Consumer matters
Issue date
AER reference
NR 08/23

The Australian Energy Regulator (AER) has today released its final determination for the 2023–24 Default Market Offer (DMO).

The DMO is an electricity price safety net that protects consumers from unjustifiably high prices and applies to household and small business customers, on standard retail plans, in South Australia, New South Wales and south-east Queensland.

The final DMO determination prices vary slightly from the draft announced in March, higher in some regions and lower in others, with wholesale energy costs continuing to be the predominant driver of increased retail electricity prices.

From 1 July 2023 residential customers on standard retail plans will see price increases of 20.8% to 23.9% without controlled load, depending on their region, and between 19.6% to 24.9% with controlled load, depending on their region. Small business customers are facing increases of 14.7% to 28.9%, depending on their region.

Since releasing its draft determination in March 2023 the AER has taken into account stakeholder feedback and has factored in updated wholesale, network, environmental schemes and retail costs, the latest inflation forecasts and reduced the retail allowance in NSW. Governments have also announced electricity bill relief measures for eligible households and small businesses as part of the Energy Bill Relief Plan. 

AER Chair Ms Clare Savage said, in making its carefully balanced decision, the regulator considered the cost-of-living pressures faced by households and businesses and the need for retailers to recover reasonable costs so they can continue to serve customers.

“We know households and small businesses continue to face cost-of-living pressures on many fronts, and that’s why it’s important the DMO provides a safety net for those who might not have shopped around for a better power deal,” Ms Savage said.

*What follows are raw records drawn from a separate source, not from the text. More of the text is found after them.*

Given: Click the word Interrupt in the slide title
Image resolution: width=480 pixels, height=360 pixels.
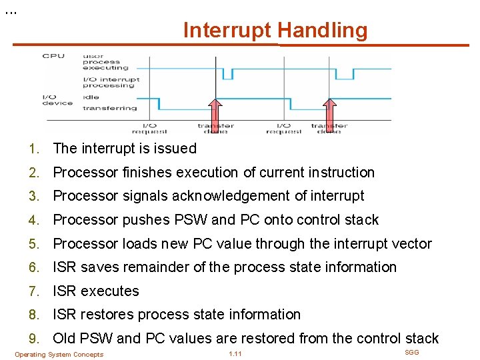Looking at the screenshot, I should tap(227, 30).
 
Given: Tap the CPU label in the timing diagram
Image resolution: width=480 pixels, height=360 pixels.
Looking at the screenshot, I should tap(53, 56).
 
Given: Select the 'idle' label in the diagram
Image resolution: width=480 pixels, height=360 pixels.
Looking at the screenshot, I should tap(90, 97).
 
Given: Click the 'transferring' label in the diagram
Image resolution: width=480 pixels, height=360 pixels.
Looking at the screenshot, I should tap(109, 108).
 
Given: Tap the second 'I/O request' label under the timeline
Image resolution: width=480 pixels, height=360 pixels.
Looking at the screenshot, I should tap(284, 128).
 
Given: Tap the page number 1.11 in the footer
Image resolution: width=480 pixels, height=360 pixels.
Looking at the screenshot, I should tap(235, 354).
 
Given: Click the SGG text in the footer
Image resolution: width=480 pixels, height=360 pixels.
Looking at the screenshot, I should tap(412, 352).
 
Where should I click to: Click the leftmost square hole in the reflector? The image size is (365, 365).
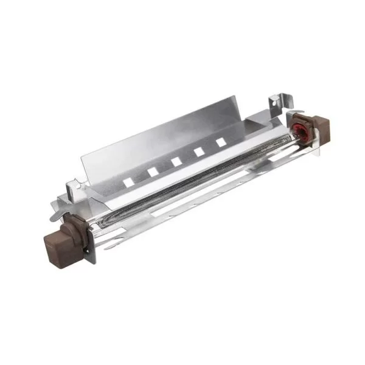[128, 181]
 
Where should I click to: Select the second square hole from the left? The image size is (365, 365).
[152, 172]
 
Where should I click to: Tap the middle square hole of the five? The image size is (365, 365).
[176, 161]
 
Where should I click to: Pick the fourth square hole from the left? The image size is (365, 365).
[198, 151]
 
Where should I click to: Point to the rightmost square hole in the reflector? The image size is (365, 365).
[220, 142]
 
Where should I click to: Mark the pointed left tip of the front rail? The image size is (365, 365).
[105, 248]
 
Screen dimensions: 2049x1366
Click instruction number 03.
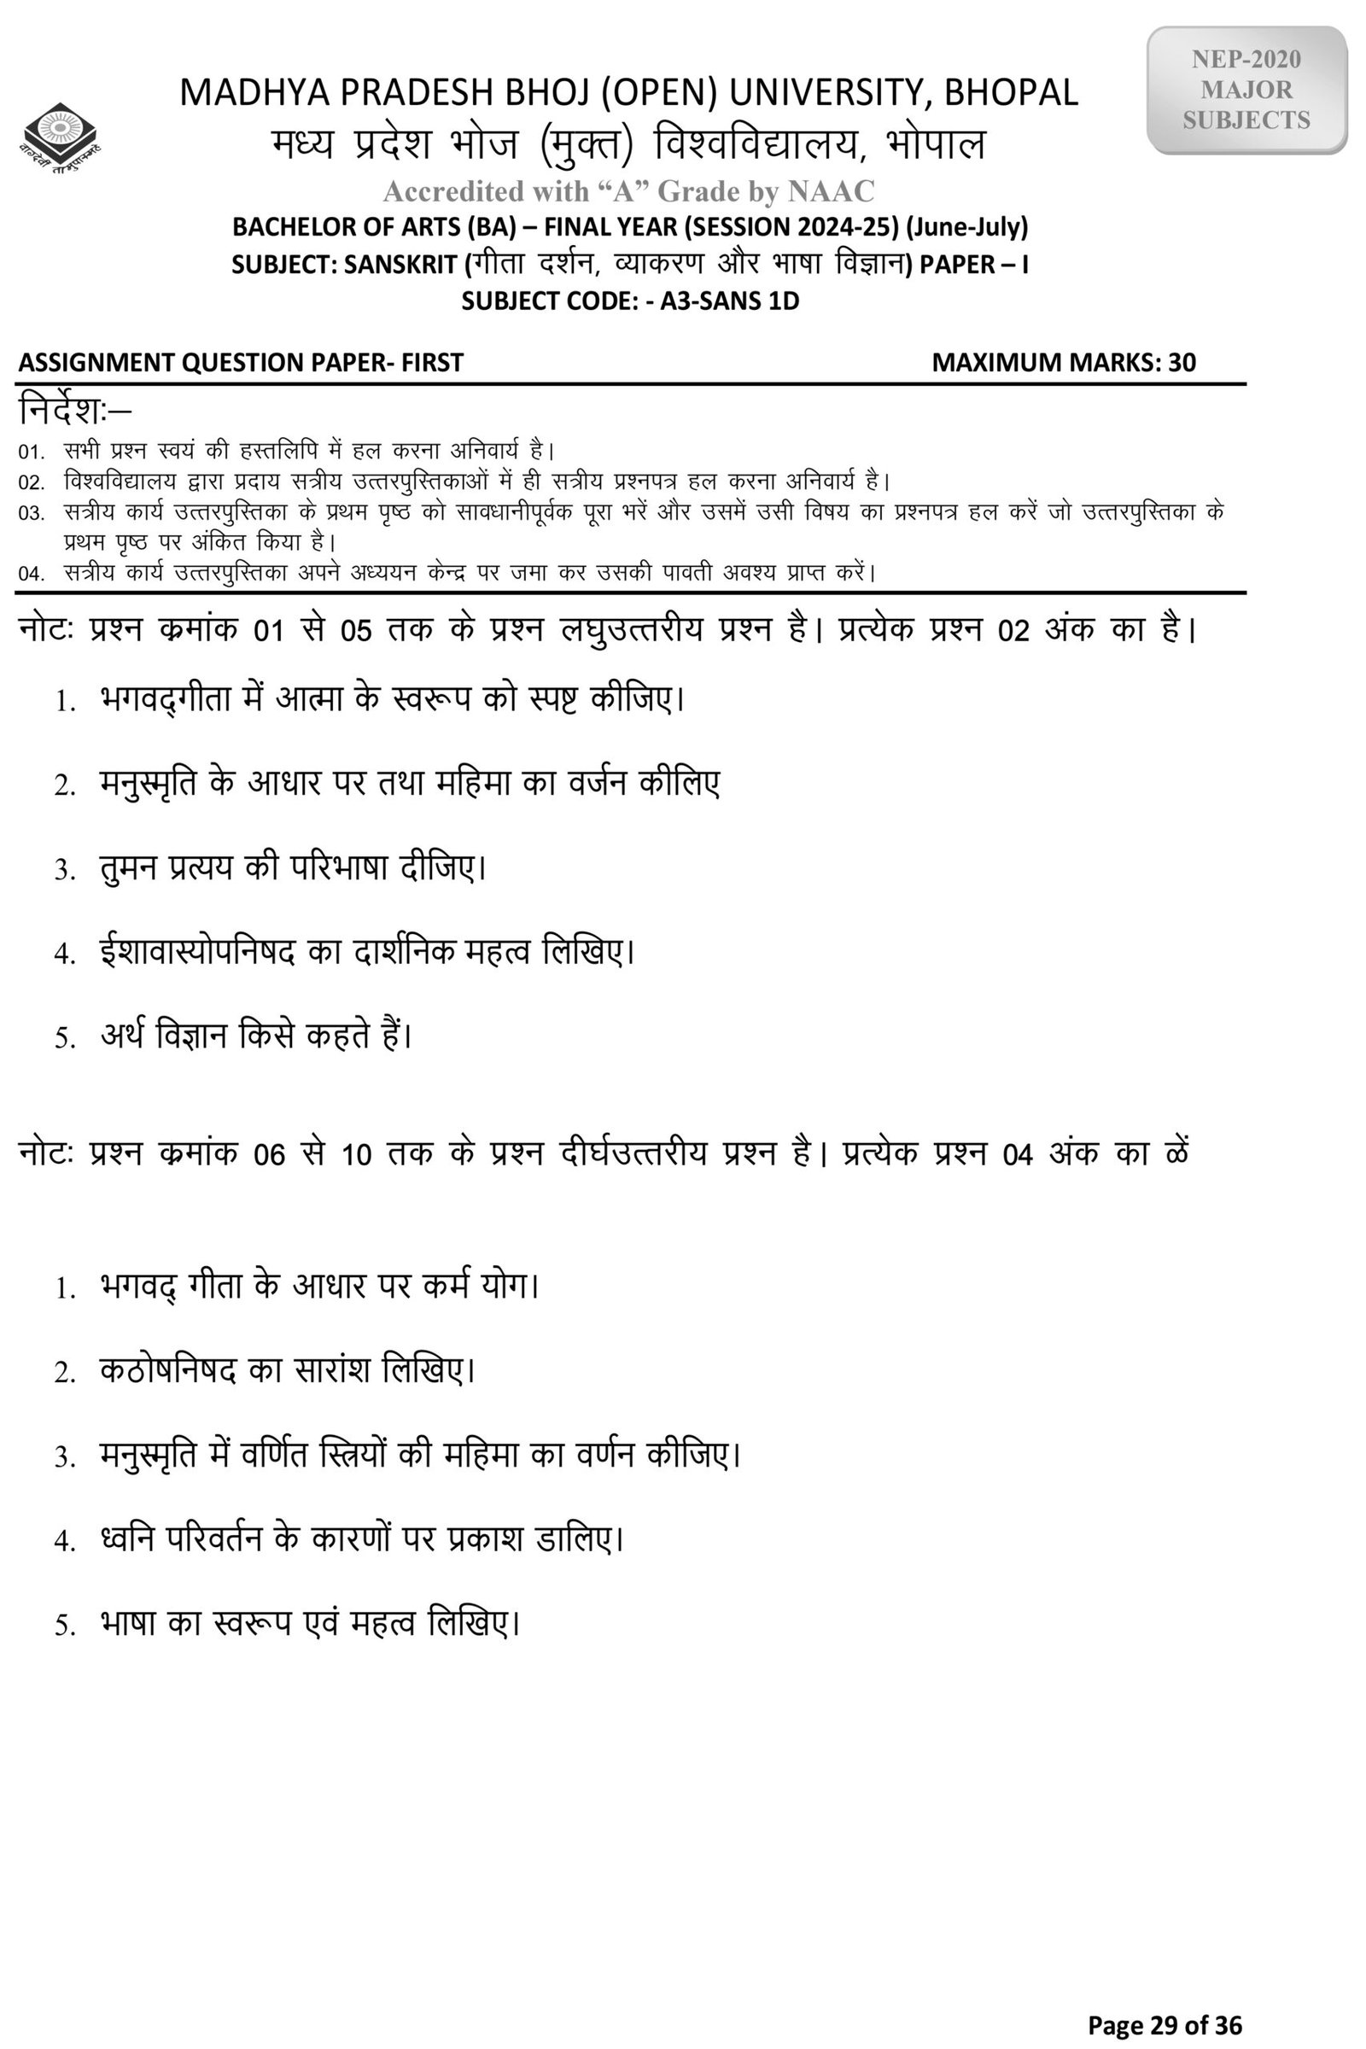click(31, 513)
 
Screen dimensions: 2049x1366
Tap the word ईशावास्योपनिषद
click(198, 951)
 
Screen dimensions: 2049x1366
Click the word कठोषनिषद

“In setting the DMO price this year we have sought to protect consumers from unjustifiably high prices and at the same time allow retailers to offer consumers better deals than their standard plans.

“No one wants to see rising prices, and we recognise this is a difficult time, that’s why it’s important for consumers to shop around for a better deal by using the free and independent bill comparison website www.energymadeeasy.gov.au and to check rebate and concession eligibility.

“Consumers struggling to pay their energy bills should always contact their retailer as soon as possible because, under the national energy laws, retailers must provide assistance,” Ms Savage said.

AER final DMO prices – 1 July 2023 (includes change year-on-year)
Distribution zone Residential without controlled load (CL)* Residential with controlled load Small business without controlled load
Ausgrid (NSW) $1,827 (3,911 kWh) $2,562 (flat rate 4,813 kWh + CL 2,005 kWh) $4,999 (10,027 kWh)
Change y-o-y +$315 (20.8%) +$440 (20.7%) +$639 (14.7%)
Endeavour (NSW) $2,228 (4,913 kWh) $2,977 (flat rate 5,214 kWh + CL 2,206 kWh) $4,598 (10,027 kWh)
Change y-o-y +$392 (21.4%) +$594 (24.9%) +$816 (21.6%)
Essential (NSW) $2,527 (4,613 kWh) $2,977 (flat rate 4,613 kWh + CL 2,005 kWh) $5,761 (10,027 kWh)
Change y-o-y +$435 (20.8%) +$487 (19.6%) +$860 (17.5%)
Energex (SE QLD) $1,969 (4,613 kWh) $2,363 (flat rate 4,412 kWh +CL 1,905 kWh) $4,202 (10,027 kWh)
Change y-o-y +$349 (21.5%) +$402 (20.5%) +$756 (21.9%)
SAPN (SA) $2,279 (4,011 kWh) $2,787 (flat rate 4,212 kWh + CL 1,805 kWh) $5,849 (10,027 kWh)
Change y-o-y +$439 (23.9%) +$512 (22.5%) +$1,310 (28.9%)

*CL: Residential customers with controlled load: These are separately metered tariffs used for appliances such as electric hot water storage systems, pool pumps or underfloor heating.